* begin Material provided *
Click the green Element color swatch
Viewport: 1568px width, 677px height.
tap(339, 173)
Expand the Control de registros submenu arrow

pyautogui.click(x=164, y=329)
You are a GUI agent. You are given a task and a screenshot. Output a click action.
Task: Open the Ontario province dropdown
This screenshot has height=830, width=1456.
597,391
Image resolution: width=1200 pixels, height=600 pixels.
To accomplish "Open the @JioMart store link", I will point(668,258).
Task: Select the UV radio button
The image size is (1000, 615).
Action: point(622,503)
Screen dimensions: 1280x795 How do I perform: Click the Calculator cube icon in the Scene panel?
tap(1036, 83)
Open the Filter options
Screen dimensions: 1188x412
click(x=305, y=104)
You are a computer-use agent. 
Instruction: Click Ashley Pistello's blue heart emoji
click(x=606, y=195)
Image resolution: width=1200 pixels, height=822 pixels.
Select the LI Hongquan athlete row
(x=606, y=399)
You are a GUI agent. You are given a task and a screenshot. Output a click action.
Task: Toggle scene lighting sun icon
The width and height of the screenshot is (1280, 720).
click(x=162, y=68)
* end Material provided *
- [Given instruction]
Please rewrite the data above, swapping every "screenshot" for "screen capture" and leaving everything else unchanged.

- [Exercise answer]
Click the green Element color swatch
Viewport: 1568px width, 677px height.
tap(339, 173)
Expand the Control de registros submenu arrow

pyautogui.click(x=164, y=329)
You are a GUI agent. You are given a task and a screen capture. Output a click action.
Task: Open the Ontario province dropdown
This screen capture has height=830, width=1456.
597,391
Image resolution: width=1200 pixels, height=600 pixels.
To accomplish "Open the @JioMart store link", I will point(668,258).
Task: Select the UV radio button
The image size is (1000, 615).
Action: point(622,503)
Screen dimensions: 1280x795 How do I perform: Click the Calculator cube icon in the Scene panel?
tap(1036, 83)
Open the Filter options
Screen dimensions: 1188x412
click(x=305, y=104)
You are a computer-use agent. 
Instruction: Click Ashley Pistello's blue heart emoji
click(x=606, y=195)
Image resolution: width=1200 pixels, height=822 pixels.
Select the LI Hongquan athlete row
(x=606, y=399)
You are a GUI agent. You are given a task and a screen capture. Output a click action.
Task: Toggle scene lighting sun icon
The width and height of the screen capture is (1280, 720).
click(x=162, y=68)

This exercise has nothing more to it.